Plaintiffs raise three arguments on appeal. First, plaintiffs assert that Dr. Fang initially believed that Colleen’s adverse reaction was caused by a kidney stone. They further assert that Colleen then presented him with an FDA warning regarding the link between IVIG and “clot-related problems,” and that Dr. Fang said the information was “very interesting” and that he previously had not been aware of it. On appeal, plaintiffs have presented Dr. Fang’s July 17, 2002 note of the office visit memorializing that exchange. Plaintiffs also purport to quote in them reply brief from a portion of Dr. Fang’s deposition, at which he apparently acknowledged the contents of that note. Plaintiffs, however, submitted neither Dr. Fang’s office note nor that portion of his deposition to the District Court. Plaintiffs nevertheless argue that Dr. Fang’s note and other documents are part of the record, apparently because they were produced during discovery or marked as exhibits at depositions. Because none of the parties filed these documents with the District Court, however, they are not included in the record on appeal. See Fed. R.App. P. 10(a). Thus, we may not consider them. See, e.g., Fassett, 807 F.2d at 1165.8 In addition, plain[809]*809tiffs did not raise these arguments in the District Court, so they are waived on appeal. See In re Stone & Webster, Inc., 558 F.3d 234, 241 n. 8 (3d Cir.2009).
Second, plaintiffs rely on McNeil v. Wyeth, 462 F.3d 364 (5th Cir.2007), in which the court reversed the entry of summary judgment after a district court found a pharmaceutical warning label adequate as a matter of law. In that case, however, the treating physician gave conflicting testimony about whether he would have prescribed the drug at issue if the pharmaceutical defendant had given him the warnings that the plaintiff claimed it should have given. See id. at 372. The record contains no such conflicting testimony by Dr. Fang here. The legal context is also distinct. In McNeil, the plaintiff presented substantial evidence on the issue of whether the warnings were adequate, and the treating physician’s testimony did not relate to that issue. Instead, it related to the issue of causation — i.e., whether the physician would have prescribed the medication if he had been given an adequate warning.

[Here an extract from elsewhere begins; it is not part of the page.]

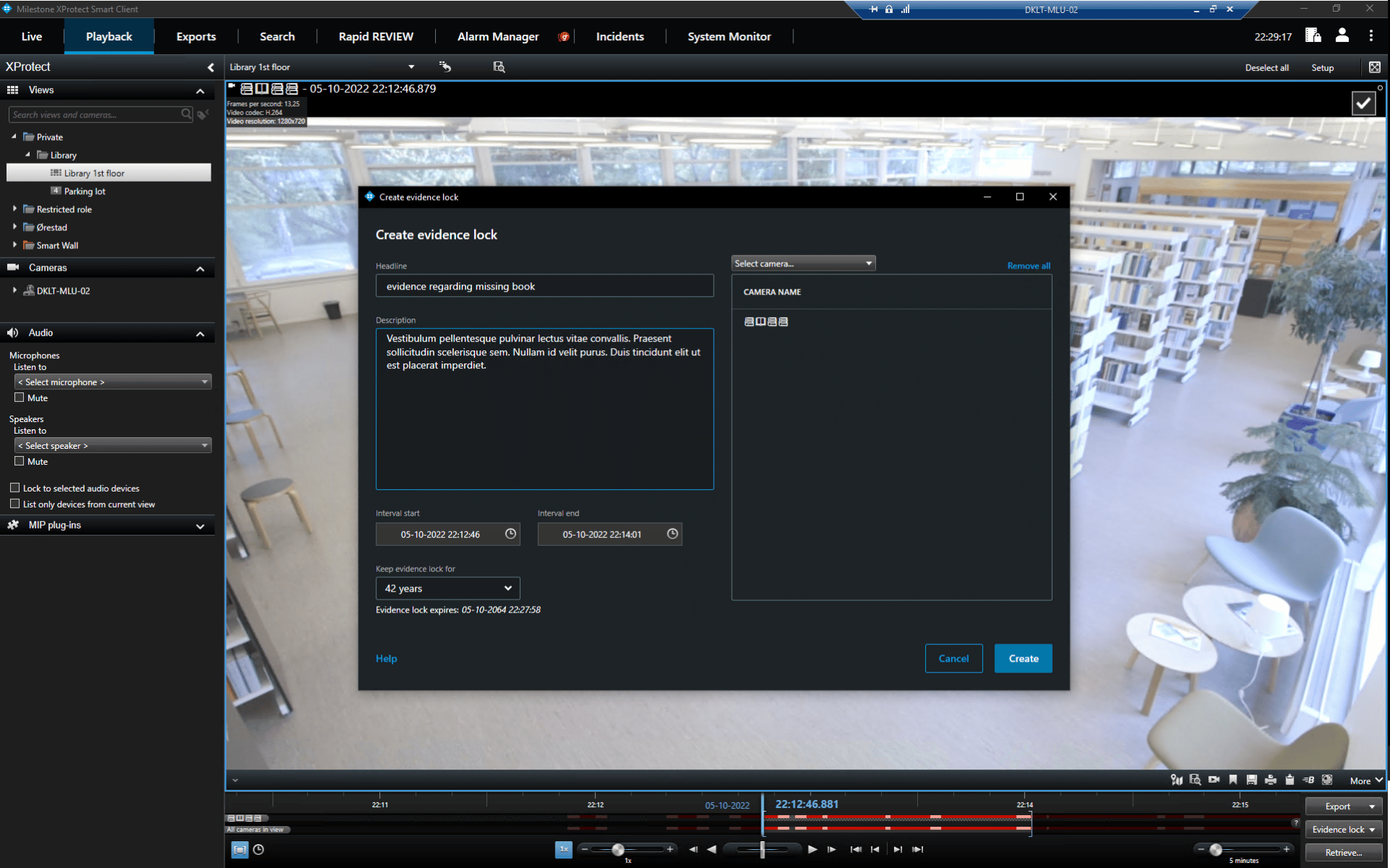
Task: Open the Alarm Manager
Action: pos(498,36)
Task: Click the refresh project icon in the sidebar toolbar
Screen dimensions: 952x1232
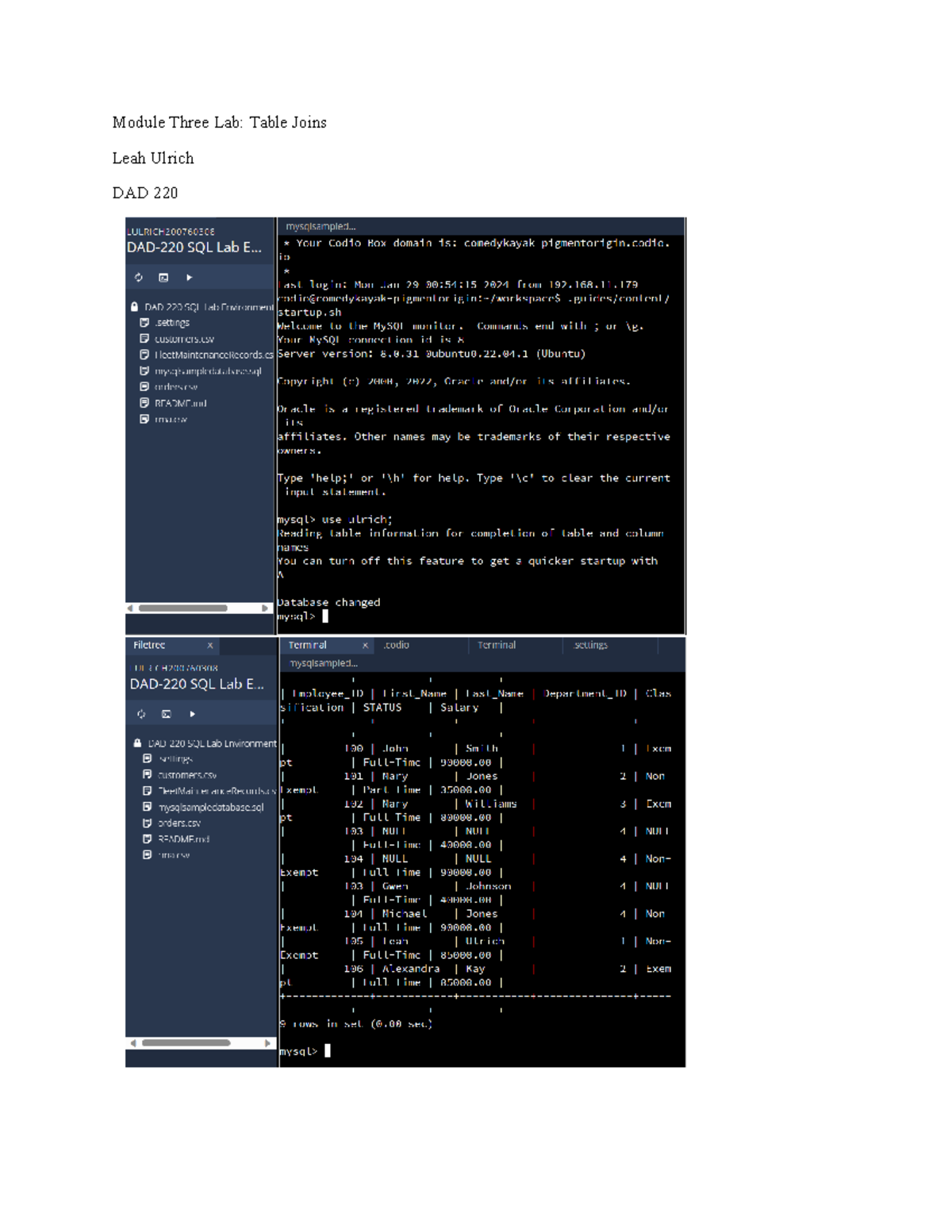Action: [139, 278]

In this case, the District Court did not reach that issue, and we need not do so, because plaintiffs failed to present sufficient evidence that the warning was inadequate in the first place.

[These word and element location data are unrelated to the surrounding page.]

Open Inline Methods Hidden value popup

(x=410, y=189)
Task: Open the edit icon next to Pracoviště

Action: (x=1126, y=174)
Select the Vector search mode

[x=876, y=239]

Finally, plaintiffs devote much of their briefs to arguing that Dr. Fang’s decision to prescribe IVIG treatment was unreasonable. Dr. Fang, however, was dismissed as a party before this suit was removed to federal court and that dismissal is not before us for review. Those arguments are not relevant to any issue on appeal, and we express no opinion on them.
Accordingly, the judgment of the District Court will be affirmed.